- _EXERCISE DESCRIPTION_
Your result should be the lines holding the word "agent", copied from the entries below.

[Collected data entries]
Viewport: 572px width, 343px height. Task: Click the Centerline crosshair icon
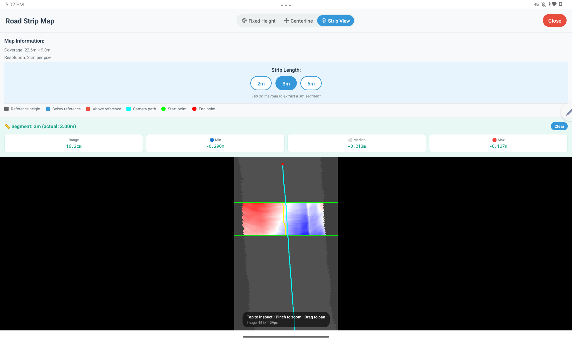pyautogui.click(x=286, y=21)
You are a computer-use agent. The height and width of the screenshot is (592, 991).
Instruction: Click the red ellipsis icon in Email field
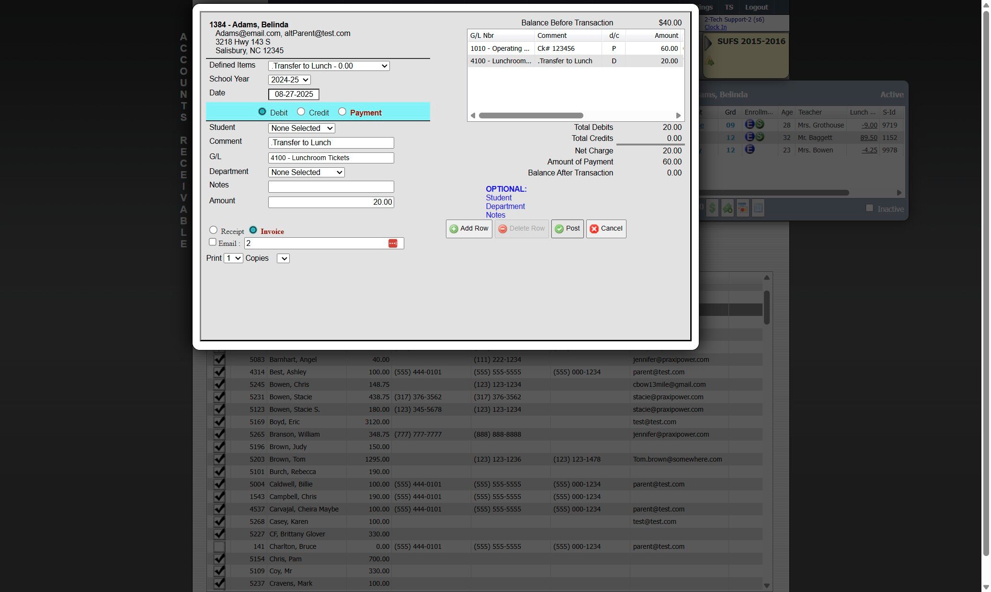(393, 244)
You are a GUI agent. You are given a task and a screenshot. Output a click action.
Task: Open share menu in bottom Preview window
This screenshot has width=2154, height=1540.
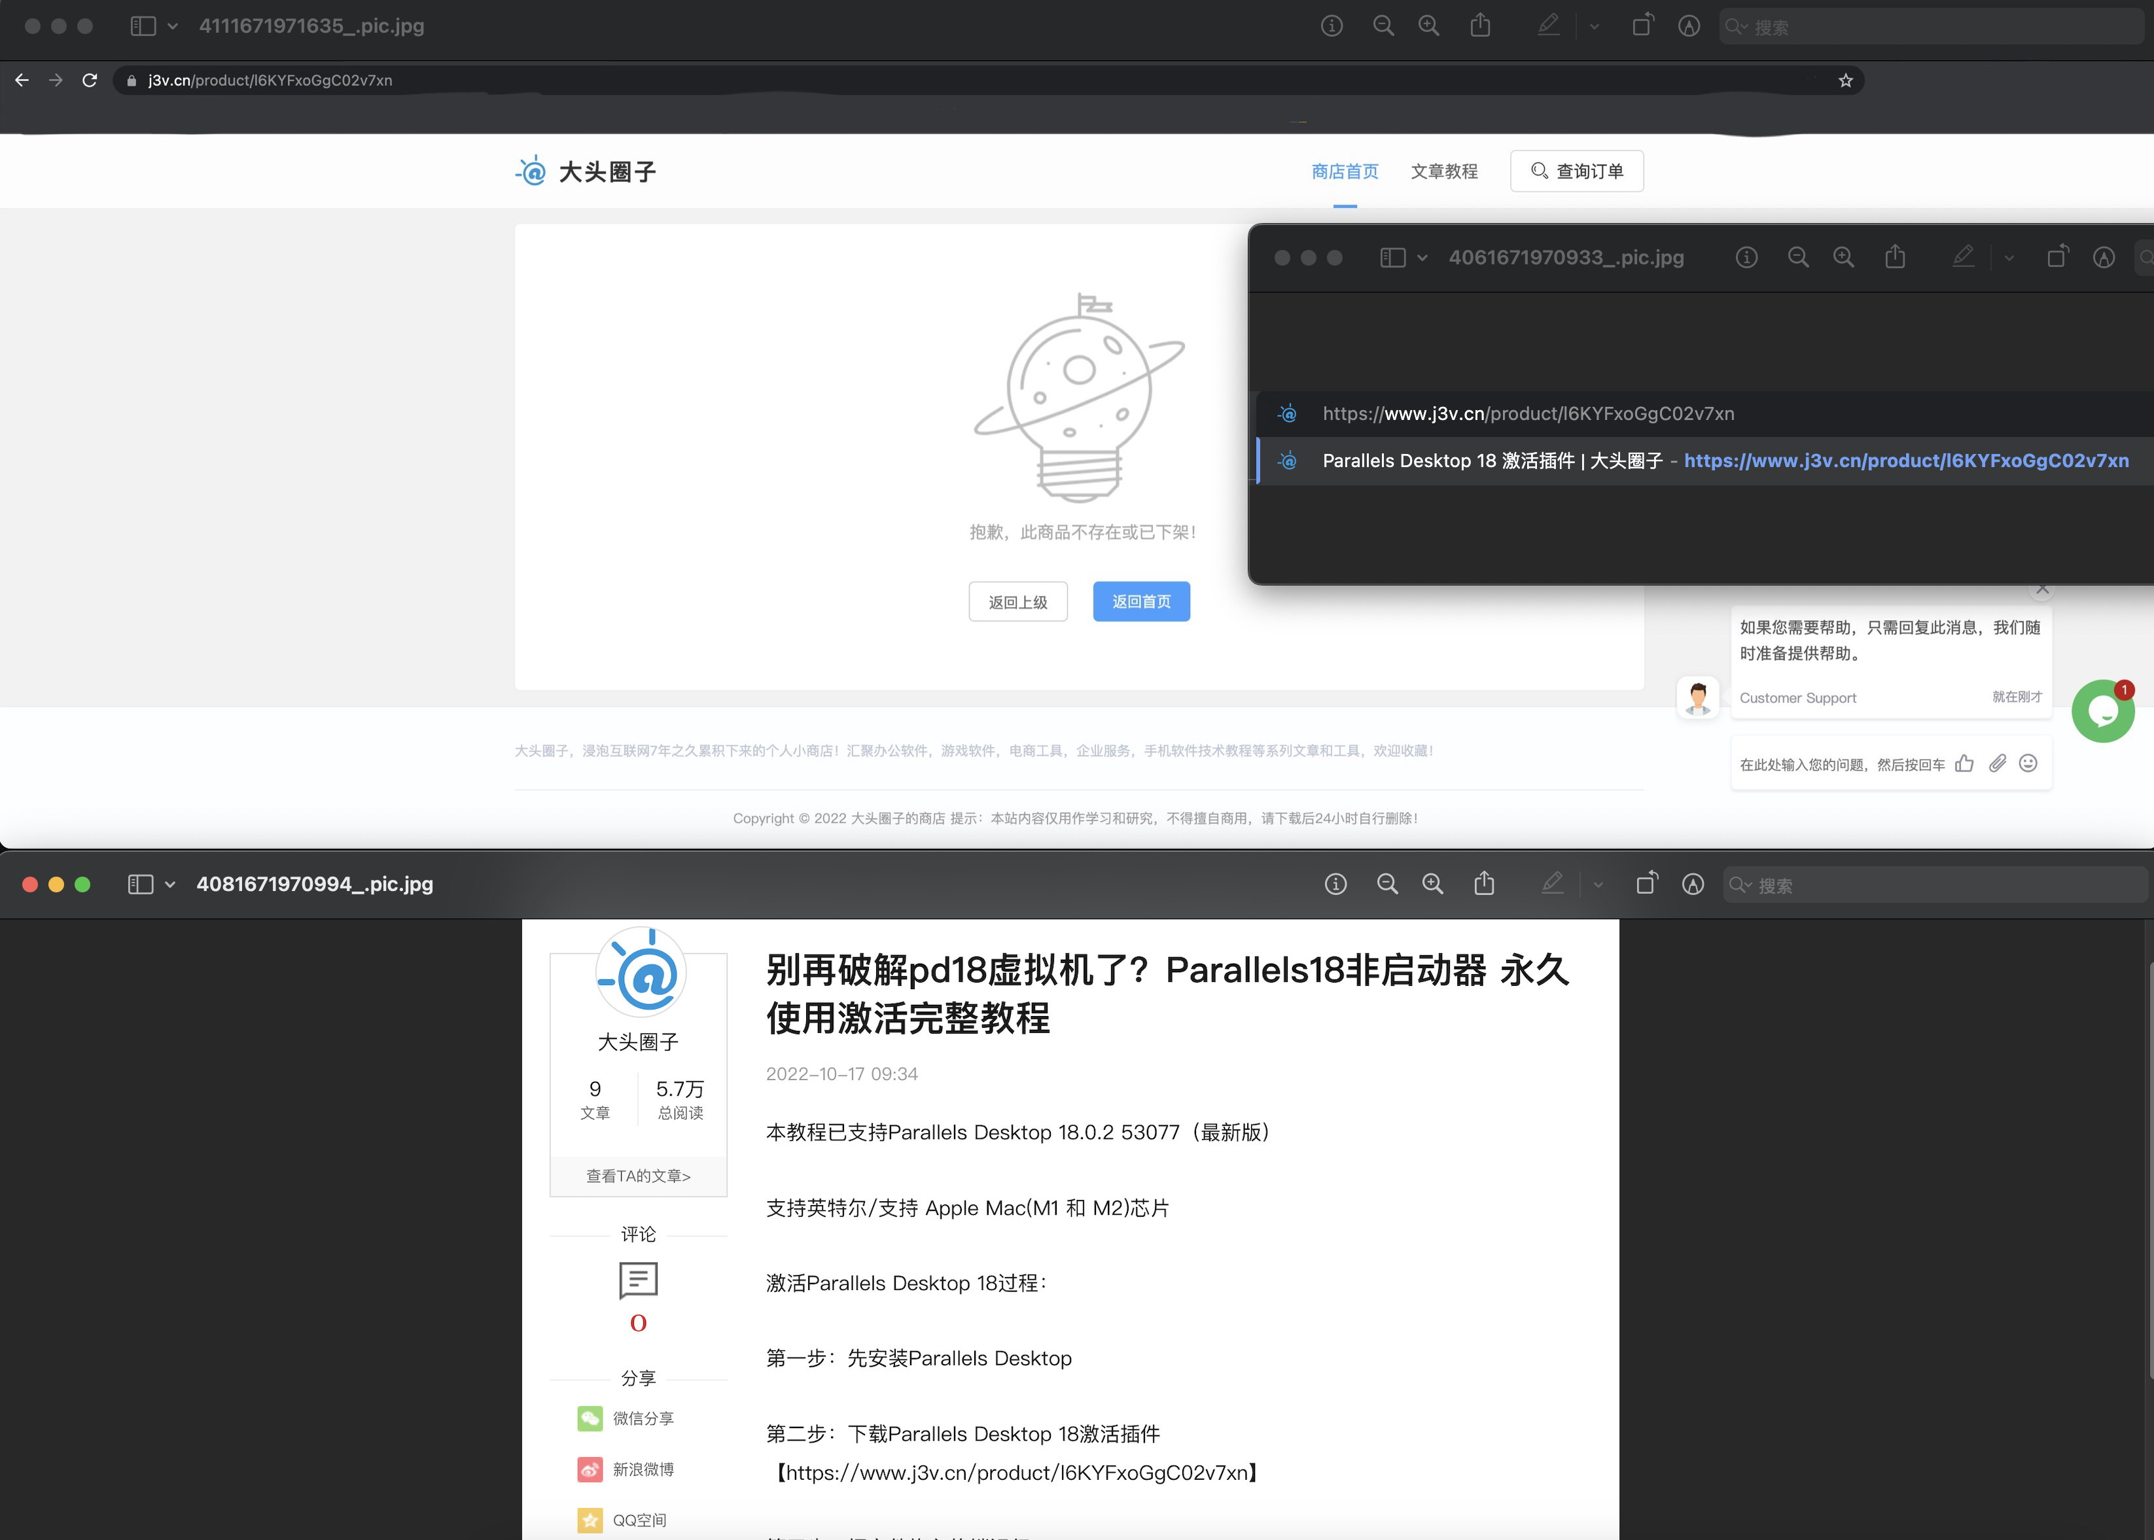click(x=1484, y=884)
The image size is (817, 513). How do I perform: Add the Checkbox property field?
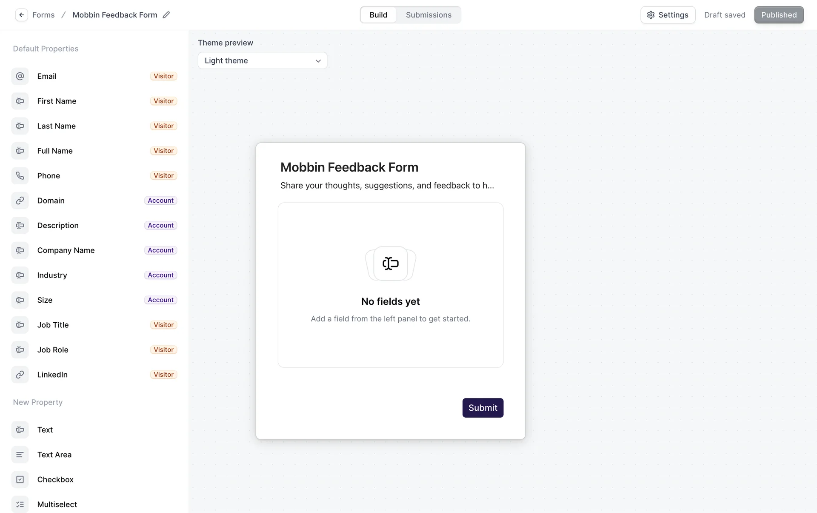[x=55, y=479]
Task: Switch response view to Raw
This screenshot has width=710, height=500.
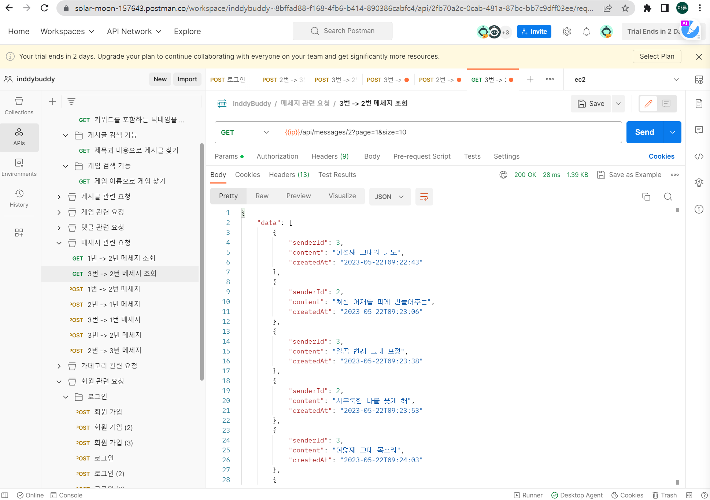Action: 262,196
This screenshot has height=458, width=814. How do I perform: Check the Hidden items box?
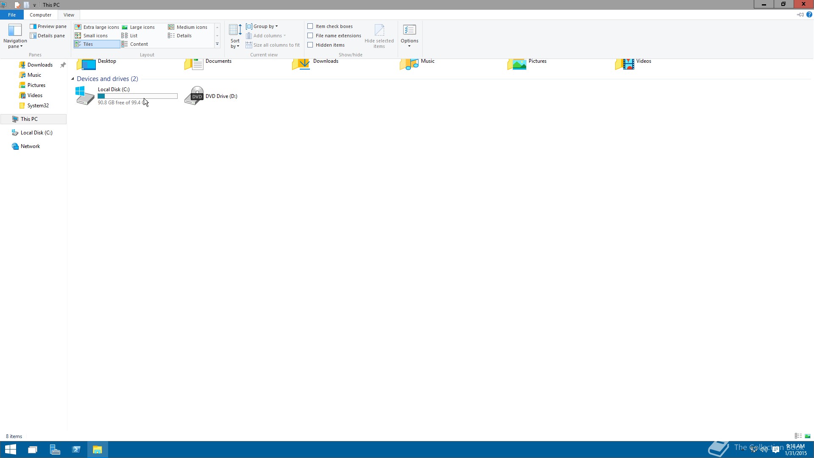click(x=310, y=45)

- _THE COMPLETED TASK_
You are a computer-use agent. The height and width of the screenshot is (592, 991).
You are a GUI agent. You are given a task and a screenshot. Output a click action.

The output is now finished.